O ministro Dias Toffoli, do Supremo Tribunal Federal, autorizou que a Procuradoria-Geral da República (PGR) analise o material apreendido na segunda fase da Operação Compliance Zero, realizada nesta quarta-feira (14). Na ação, a Polícia Federal (PF) apreendeu bens como carros, relógios e outros itens de valor em endereços ligados ao dono do Banco Master e aos familiares de Daniel Vorcaro.
Mais cedo, o magistrado havia determinado que os bens e dispositivos apreendidos fossem lacrados e mantidos sob custódia na sede do Supremo Tribunal Federal (STF). A nova decisão, atendeu ao pedido feito pelo procurador-geral da República, Paulo Gonet, para que o ministro reconsiderasse a ordem anterior. As informações são do jornal O Globo.
"A providência requerida pelo Procurador-Geral da República permitirá que o órgão acusador, destinatário do material probatório colhido nos autos, tenha uma visão sistêmica dos supostos crimes de grandes proporções por ele, em tese, identificados até o presente momento", diz Toffoli na decisão.

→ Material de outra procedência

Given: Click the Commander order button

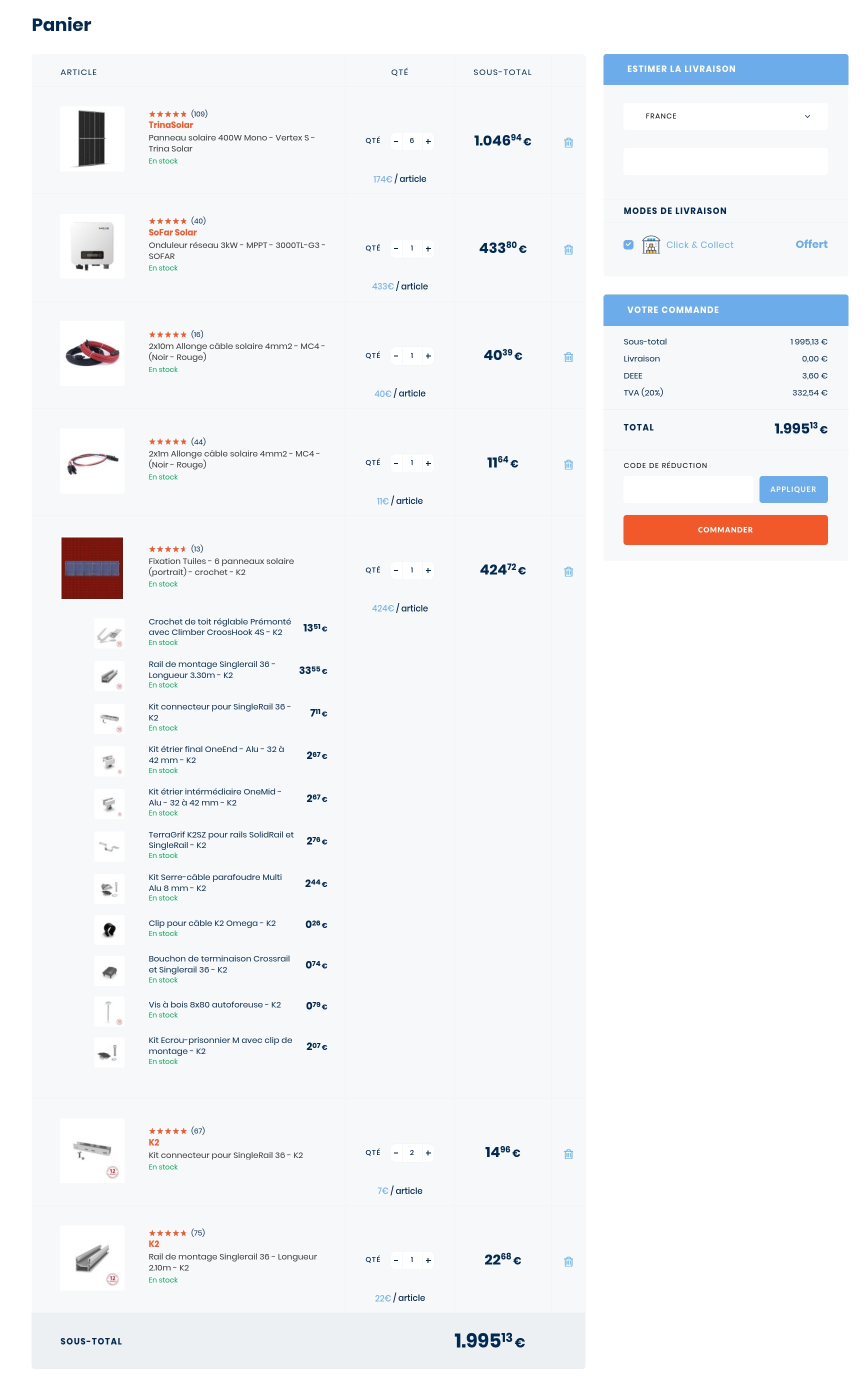Looking at the screenshot, I should point(726,530).
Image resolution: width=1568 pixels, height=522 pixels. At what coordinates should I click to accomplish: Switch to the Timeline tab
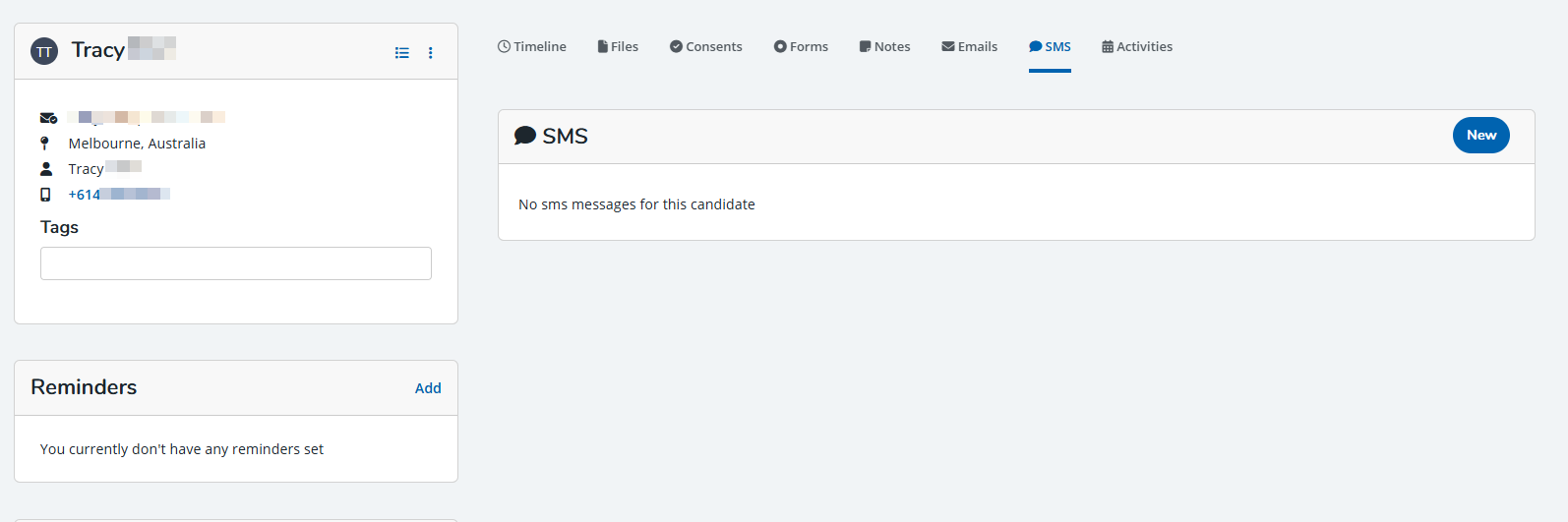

O ministro afirma que a investigação revelou, um possível esquema de fraude na gestão de fundos, desvio de valores e lavagem de dinheiro pelo Banco Master.
Sobre a primeira determinação, de lacrar o material, em comunicado à imprensa, o gabinete do ministro do STF afirmou que o objetivo era a "preservação das provas recolhidas".